All of a sudden, the Tigers are no longer sitting atop the American League Central and the Blue Jays are back at .500.
Toronto's 8-3 win over Detroit on Monday moved the Blue Jays to 41-41 -- still last in the AL East -- and pushed the Tigers to 43-38 -- a half-game back of the Indians in the AL Central. It's the first time since May 23 Detroit hasn't been in first place.
That's not to say, of course, that anyone's going to start taking Detroit lightly, as it heads into Tuesday night's game at Rogers Centre, the second of a four-game set in Canada.
"There's some pretty good hitters that you have to get out," Blue Jays manager John Gibbons said of the Tigers. "They have some proven big league hitters that have always been big run producers, so you figure you have to score. You figure it's going to be that kind of series. We have to score some runs I would think."
The key for Toronto on Tuesday will be getting to Detroit right-hander Doug Fister, which has been no easy task for the Blue Jays since he joined the Tigers. Fister has delivered eight innings of one-run ball in each of his two starts against Toronto, the first coming last July at Rogers Centre, the second on April 11 at Comerica Park. Only one of the 15 hits he's allowed over those two outings went for extra bases.
There's no doubt the Tigers, who have lost six of their last seven, could use a similar outing from Fister on Tuesday given their starters' recent bout of early exits.
Fister would seem to be the man for the job, as he's put together quality starts in six of his last seven outings, even if he only has one win to show for it.
The Blue Jays will start right-hander Chien-Ming Wang, who's coming off a rough outing against the Red Sox, giving up seven runs in only 1 2/3 innings. It won't get any easier on Tuesday, as he'll be tasked with keeping Detroit's star-studded lineup in check.
"They're good -- defending American League champs," Gibbons said. "You look at the depth of their starting rotation, they come at you with some of the best pitchers in the game, and they have a tremendous offense.
"You try to go toe-for-toe with them, you definitely have to match them on the mound. But the key, in a lot of ways, to beating this team is you have to keep [Austin] Jackson and [Torii] Hunter off base before you get to [Miguel] Cabrera, [Prince] Fielder and [Victor] Martinez. Top to bottom, they're loaded with good hitters, so it's not going to be easy, that's for sure."
Tigers: Avila activated off DL
The Tigers activated catcher Alex Avila from the 15-day disabled list following Monday's game, ending his rehab assignment with Triple-A Toledo after it took a more positive turn. Avila was 8-for-25 over his last six games for the Mud Hens, easing concerns about his right forearm bruise and his ability to hit when he returns to the Tigers' lineup.
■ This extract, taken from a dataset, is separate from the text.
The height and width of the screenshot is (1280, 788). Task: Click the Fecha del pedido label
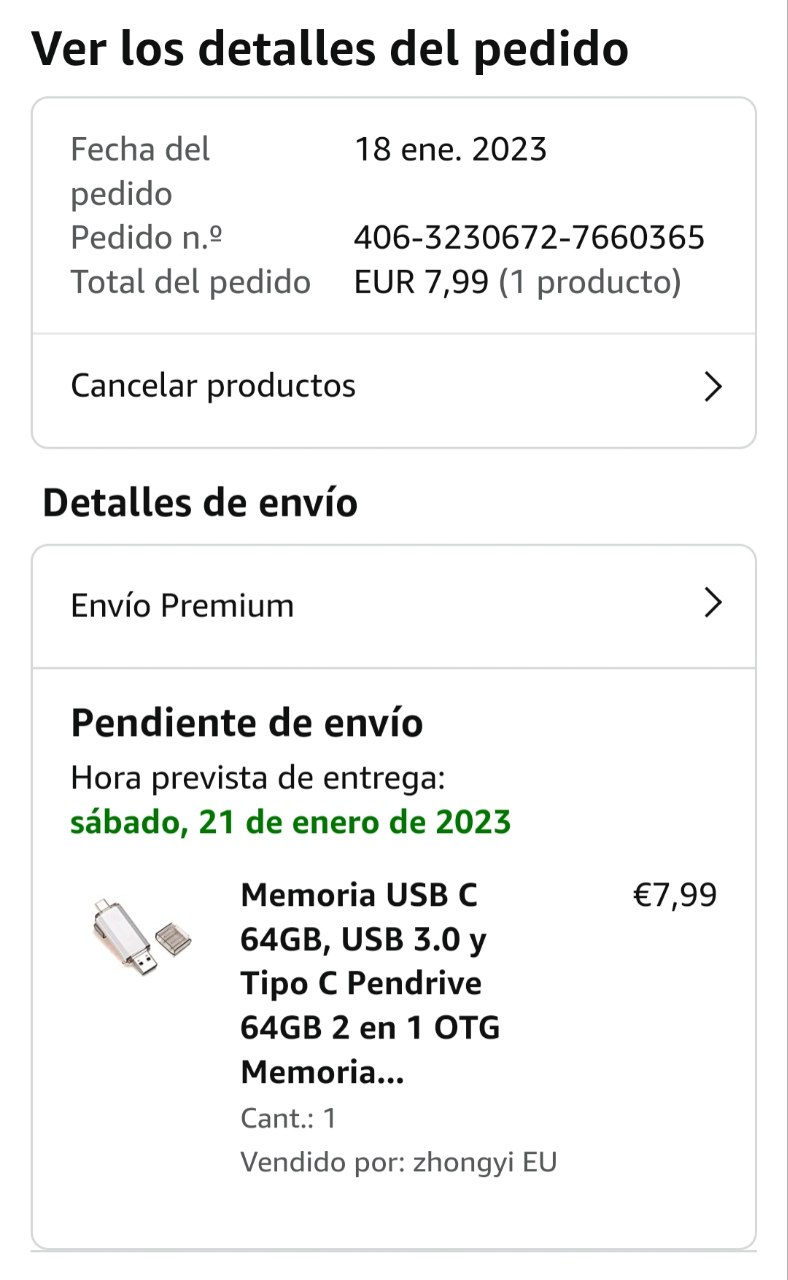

Detroit optioned catcher Bryan Holaday to make room for Avila on the active roster.
• Anibal Sanchez could be making his next start for the Tigers, most likely in Cleveland on Saturday. Sanchez stayed behind in Florida when the Tigers flew north on Sunday and was scheduled to make a rehab start Monday in Lakeland, building up his endurance by throwing about 60 pitches or so with the hope that he'll be ready the next time his spot in the rotation comes up.
Blue Jays: Encarnacion fighting injuries
Edwin Encarnacion was a late scratch from the Jays' lineup on Monday due to a sore left hamstring. He was initially listed at designated hitter, batting third, but was taken out of the lineup about 30 minutes before the game began.
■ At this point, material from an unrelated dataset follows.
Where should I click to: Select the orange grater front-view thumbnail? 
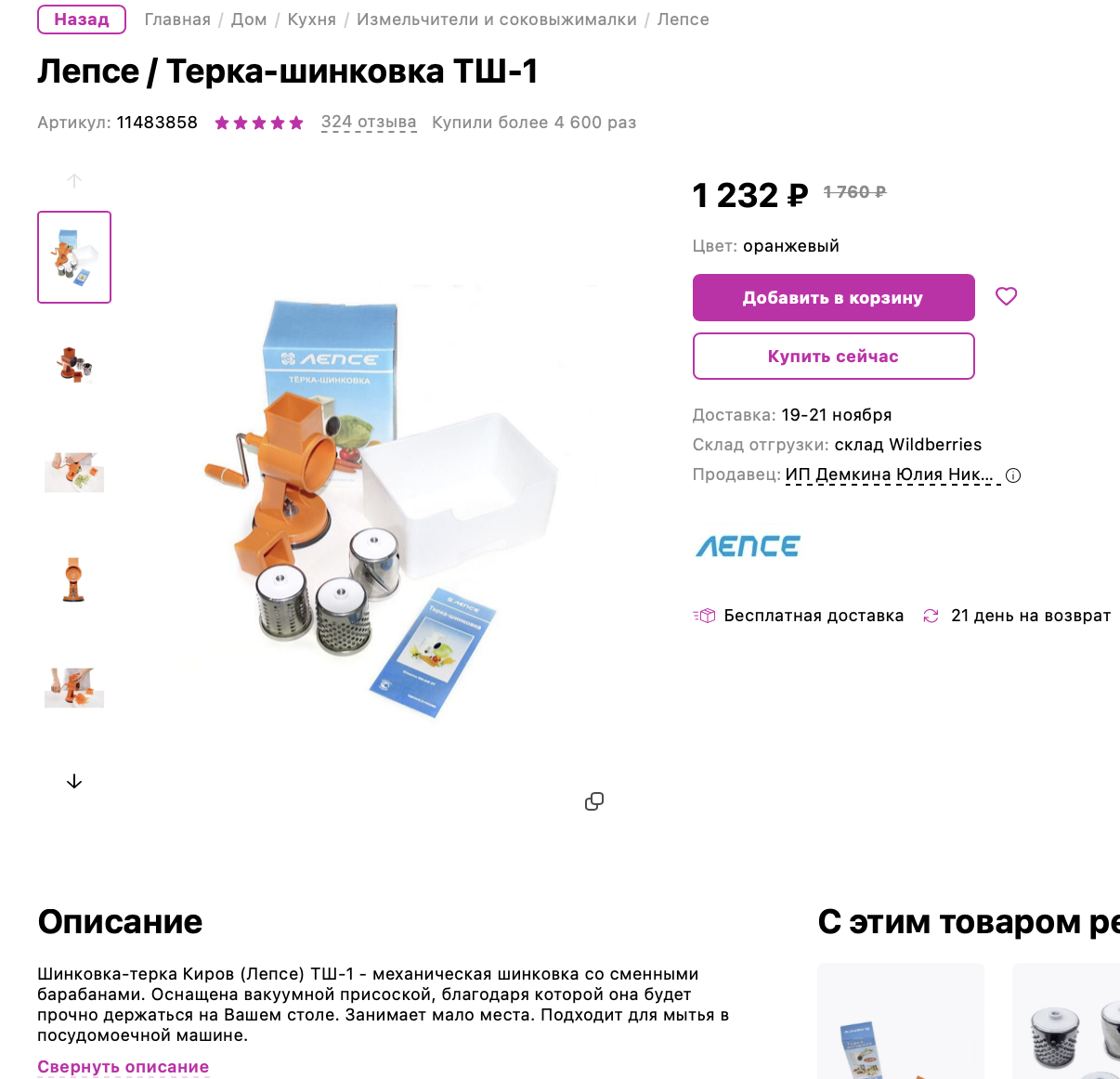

In addition to the sore hamstring, Encarnacion has been dealing with a sore wrist "for a few days," Gibbons said, but he hadn't been sidelined by either injury until Monday.
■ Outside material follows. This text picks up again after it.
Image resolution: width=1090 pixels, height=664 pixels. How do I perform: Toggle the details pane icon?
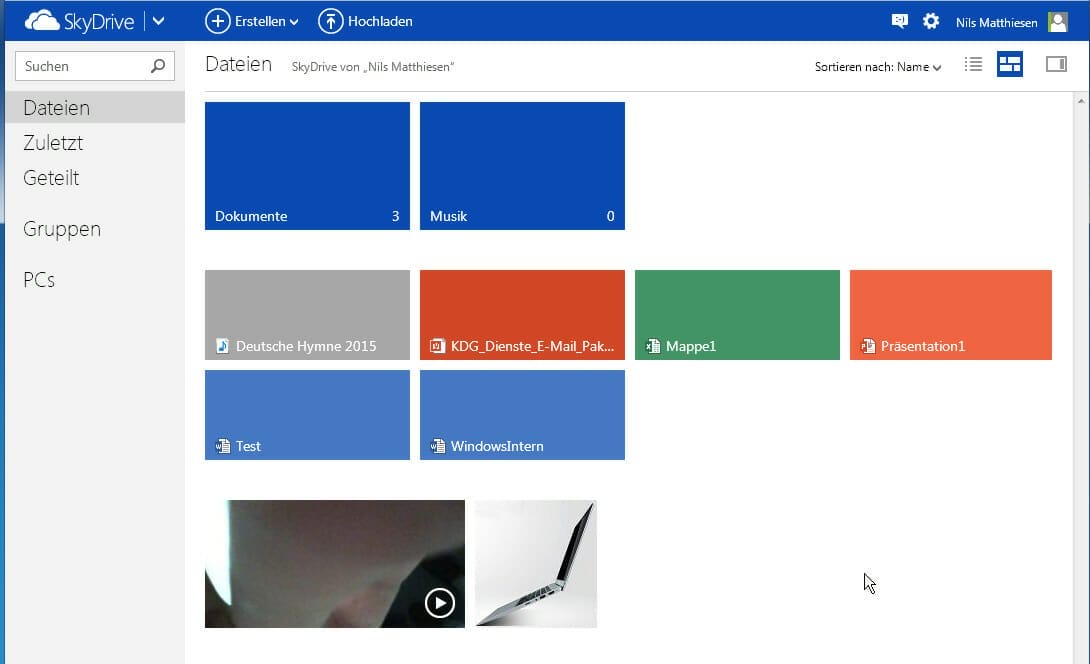click(1056, 65)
• Adam Lind was also too banged up to play on Monday, as he's battling soreness in his back. Mark DeRosa, who's playing through a sore neck himself, wound up starting at first base, and he hit a three-run homer. Toronto hasn't needed to make a roster move despite a short bench, but that could change if Encarnacion, Lind or DeRosa need more time off. Lind was hopeful he could avoid the disabled list.
"Right now, hopefully it's just a couple days," he said. "I came out of the game so it would only be a couple days instead of trying to play through it and turn it into a month. That's the reason."
• The Tigers have been outscored, 42-26, over their past seven games.
• With Monday's victory, Toronto has won seven straight and 11 of its last 13 games at home.